[[ MATERIAL FOR THIS TASK, beginning ]]

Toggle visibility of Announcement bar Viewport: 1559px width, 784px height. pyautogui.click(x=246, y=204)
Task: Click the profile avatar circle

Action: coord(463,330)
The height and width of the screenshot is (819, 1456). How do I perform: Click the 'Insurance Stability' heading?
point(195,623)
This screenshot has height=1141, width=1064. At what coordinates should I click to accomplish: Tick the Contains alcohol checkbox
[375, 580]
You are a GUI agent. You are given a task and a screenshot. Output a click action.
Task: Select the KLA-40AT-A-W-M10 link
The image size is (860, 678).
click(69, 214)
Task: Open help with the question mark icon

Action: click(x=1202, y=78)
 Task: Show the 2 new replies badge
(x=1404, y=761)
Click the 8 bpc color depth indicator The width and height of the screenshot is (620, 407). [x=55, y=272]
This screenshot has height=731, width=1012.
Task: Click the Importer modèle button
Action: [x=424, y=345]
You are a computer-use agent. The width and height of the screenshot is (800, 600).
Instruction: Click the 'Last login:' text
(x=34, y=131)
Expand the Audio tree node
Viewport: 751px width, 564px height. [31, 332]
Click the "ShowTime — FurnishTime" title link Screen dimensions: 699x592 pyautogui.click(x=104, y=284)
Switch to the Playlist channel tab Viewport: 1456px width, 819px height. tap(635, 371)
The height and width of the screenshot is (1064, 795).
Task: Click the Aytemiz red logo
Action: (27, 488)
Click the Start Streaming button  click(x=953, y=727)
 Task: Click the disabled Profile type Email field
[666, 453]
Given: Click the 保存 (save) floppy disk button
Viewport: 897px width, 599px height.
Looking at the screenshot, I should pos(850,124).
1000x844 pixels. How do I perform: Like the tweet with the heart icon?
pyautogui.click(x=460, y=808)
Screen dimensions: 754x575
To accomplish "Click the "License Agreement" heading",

[[ MATERIAL FOR THIS TASK, end ]]

# [TASK DESCRIPTION]
From the entries above, pull out each line that includes "link".

# [TASK RESULT]
Task: Select the KLA-40AT-A-W-M10 link
Click the "ShowTime — FurnishTime" title link Screen dimensions: 699x592 pyautogui.click(x=104, y=284)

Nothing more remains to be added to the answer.